While the original Apple Watch relied too much on the iPhone, subsequent software and hardware update have made it a slightly better standalone device. Apple Watch gen 1 was a scattershot of ideas, it was a personal gadget, a fitness tracker, an iPod, a way to communicate using touch and emoji, a fashion item, a timepiece. The reality was the original Apple Watch was a poor jack of all trades and truly a master of none.
The Apple Watch series 2, now made waterproof, with a standalone GPS for runners and improved software was clearly redefined as a fitness-focused smartwatch and thanks to a partnership with Nike, earned the cachet of that brand’s fanatic followers. Apple toned down the focus on luxury, it replaced the audacious 18K gold version with a cheaper (yet still exclusive) Edition that is made out of ceramic and it also offered an entry level Apple Watch variant with a faster processor but without a GPS.
All in all, Apple Watch has built a successful niche, but I wouldn’t say it is a must-have accessory, even for iPhone loyalists. Aside from the fitness tracking, ability to take phone calls and notifications, very few Apple Watch apps are standouts (ok, Pokemon Go on Apple Watch is cool to have) and it is still faster to do things on your phone than to try and navigate the tiny Watch display. Apple Pay, which is the company’s unchallenged mobile payment system, is one of the biggest draws of the Apple Watch, yet you can also use your iPhone to pay this way.
The competition’s changed
Aside from Samsung, many of the players that were heavy hitters in the early smartwatch market are all but gone. Pebble was bought by Fitbit, Motorola no longer makes the Moto 360, Sony has dropped out of the smartphone market as have various other players who have realized the limited potential of creating and marketing an expensive gadget that’s really non-essential for many users. Even Microsoft,whose Microsoft Band offered a different take on the market, shelved its device.

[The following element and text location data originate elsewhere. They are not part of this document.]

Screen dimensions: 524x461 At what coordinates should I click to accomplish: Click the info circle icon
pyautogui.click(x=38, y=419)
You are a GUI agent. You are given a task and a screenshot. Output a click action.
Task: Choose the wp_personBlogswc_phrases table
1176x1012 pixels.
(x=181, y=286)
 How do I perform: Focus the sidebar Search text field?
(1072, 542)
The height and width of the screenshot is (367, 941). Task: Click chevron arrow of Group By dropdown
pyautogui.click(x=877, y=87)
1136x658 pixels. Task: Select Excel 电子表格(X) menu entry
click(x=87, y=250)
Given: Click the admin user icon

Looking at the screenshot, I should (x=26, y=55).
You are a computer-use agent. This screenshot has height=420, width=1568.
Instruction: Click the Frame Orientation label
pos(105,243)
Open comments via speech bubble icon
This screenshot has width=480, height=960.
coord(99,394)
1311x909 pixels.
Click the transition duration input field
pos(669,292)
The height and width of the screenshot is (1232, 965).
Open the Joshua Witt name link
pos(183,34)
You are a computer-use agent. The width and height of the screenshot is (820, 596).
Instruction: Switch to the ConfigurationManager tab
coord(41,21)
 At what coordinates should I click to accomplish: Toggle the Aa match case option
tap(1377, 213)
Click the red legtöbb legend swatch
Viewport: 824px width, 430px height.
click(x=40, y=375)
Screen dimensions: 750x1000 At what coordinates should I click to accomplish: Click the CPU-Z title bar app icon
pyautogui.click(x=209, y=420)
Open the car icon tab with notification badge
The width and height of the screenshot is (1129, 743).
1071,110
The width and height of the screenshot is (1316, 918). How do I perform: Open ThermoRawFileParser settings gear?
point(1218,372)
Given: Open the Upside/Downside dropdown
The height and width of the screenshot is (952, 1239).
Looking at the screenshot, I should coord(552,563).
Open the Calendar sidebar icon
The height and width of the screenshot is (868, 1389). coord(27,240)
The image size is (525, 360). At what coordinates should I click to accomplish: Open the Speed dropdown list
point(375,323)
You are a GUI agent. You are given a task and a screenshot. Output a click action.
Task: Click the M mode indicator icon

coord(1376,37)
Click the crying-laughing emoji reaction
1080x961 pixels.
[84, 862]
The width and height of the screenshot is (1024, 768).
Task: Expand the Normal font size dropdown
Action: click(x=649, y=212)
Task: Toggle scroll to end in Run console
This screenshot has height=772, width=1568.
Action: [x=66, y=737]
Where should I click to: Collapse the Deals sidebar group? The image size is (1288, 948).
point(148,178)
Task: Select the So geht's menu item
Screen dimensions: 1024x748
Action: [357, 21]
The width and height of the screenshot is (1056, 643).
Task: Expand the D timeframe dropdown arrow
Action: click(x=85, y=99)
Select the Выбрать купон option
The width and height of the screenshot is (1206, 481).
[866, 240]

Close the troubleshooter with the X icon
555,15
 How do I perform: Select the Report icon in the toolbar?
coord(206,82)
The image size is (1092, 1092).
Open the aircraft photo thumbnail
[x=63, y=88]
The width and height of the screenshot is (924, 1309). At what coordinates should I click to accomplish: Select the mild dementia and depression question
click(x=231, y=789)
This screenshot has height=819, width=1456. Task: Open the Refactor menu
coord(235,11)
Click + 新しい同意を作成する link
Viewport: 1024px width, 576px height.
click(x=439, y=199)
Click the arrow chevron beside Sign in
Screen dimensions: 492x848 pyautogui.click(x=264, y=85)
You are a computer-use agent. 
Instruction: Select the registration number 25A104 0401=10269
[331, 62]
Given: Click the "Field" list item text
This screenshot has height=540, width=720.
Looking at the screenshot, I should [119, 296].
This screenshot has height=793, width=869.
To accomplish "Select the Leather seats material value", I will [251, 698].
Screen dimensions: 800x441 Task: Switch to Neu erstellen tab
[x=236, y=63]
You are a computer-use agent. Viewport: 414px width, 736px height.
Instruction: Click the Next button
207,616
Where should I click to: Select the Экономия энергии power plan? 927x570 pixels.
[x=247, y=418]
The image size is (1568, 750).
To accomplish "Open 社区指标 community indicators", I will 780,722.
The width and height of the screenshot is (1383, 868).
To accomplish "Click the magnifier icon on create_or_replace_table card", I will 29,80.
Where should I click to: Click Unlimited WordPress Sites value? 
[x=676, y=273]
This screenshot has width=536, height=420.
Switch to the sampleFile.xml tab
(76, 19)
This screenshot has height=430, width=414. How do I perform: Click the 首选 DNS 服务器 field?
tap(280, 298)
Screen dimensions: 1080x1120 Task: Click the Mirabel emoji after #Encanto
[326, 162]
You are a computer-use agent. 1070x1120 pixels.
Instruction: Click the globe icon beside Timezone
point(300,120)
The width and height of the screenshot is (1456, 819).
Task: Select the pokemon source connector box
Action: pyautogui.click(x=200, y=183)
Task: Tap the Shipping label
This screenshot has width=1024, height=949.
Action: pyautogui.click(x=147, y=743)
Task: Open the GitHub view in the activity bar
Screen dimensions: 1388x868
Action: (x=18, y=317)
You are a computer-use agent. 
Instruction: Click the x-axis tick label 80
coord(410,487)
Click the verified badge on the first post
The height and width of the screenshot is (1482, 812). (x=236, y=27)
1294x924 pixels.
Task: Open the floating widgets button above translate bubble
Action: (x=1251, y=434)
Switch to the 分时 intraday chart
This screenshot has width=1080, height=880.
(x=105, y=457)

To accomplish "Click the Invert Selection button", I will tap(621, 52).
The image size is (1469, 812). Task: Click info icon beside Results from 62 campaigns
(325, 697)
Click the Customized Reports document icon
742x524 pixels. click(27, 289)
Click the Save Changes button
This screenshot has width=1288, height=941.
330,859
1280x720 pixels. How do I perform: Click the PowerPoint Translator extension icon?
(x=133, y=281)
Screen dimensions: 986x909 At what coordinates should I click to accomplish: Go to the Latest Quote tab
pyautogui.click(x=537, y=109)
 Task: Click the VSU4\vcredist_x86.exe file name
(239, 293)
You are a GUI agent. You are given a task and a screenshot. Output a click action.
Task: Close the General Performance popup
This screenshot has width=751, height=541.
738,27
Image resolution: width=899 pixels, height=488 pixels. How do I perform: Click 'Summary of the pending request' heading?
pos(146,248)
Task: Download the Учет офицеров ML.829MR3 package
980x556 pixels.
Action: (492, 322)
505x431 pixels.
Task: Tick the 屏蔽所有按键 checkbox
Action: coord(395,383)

Apple’s biggest competition has come from cheaper, more activity focused fitness trackers. Fitbit is at the forefront and does well by offering a range of devices in a variety of affordable prices. Fitbit trackers do sync with iPhones and Android devices, but they can similarly sync with PCs, which removes the hassle of needing to carry a smartphone all the time.
By acquiring Pebble, Fitbit is expected to bring some mobile computing smarts or at least more advanced smartwatch functionality to their devices. Fitbit’s mastered the fitness tracking, analytics and even sleep tracking aspect of the market, they have the best software for users and also offer a wholistic approach to fitness.
Traditional watchmakers have also stepped up and now offer fitness tracking and notifications but the trend here is that they add this functionality to mechanical or quartz watches.
Makers like Tag-Heuer, Mont-Blanc, Fossil and its various subsidiaries now have timepieces that also act as smartwatches without making their owners look too nerdy.
For persons who already love to wear watches this is a big win, since may find the Apple Watch to be an unattractive timepiece and more like a gadget. Now, these same watch lovers can wear Armani and yet get their fitness tracking and notifications on-the-go.
The cheese stands alone
Apple has succeeded in making the Apple Watch a notable category. But like the iPod before it, this can only grow if Apple makes it cross platform (i.e. available to Android or even Windows 10 users). New adoption is the only way to really grow a niche product like this, and bringing Apple Pay or other features to a wider audience may help Apple Watch become the profitable new category Apple expects it to be.
Otherwise, there’s a danger for users to simply use fitness trackers or fashion smartwatches to get what they need at a cheaper price.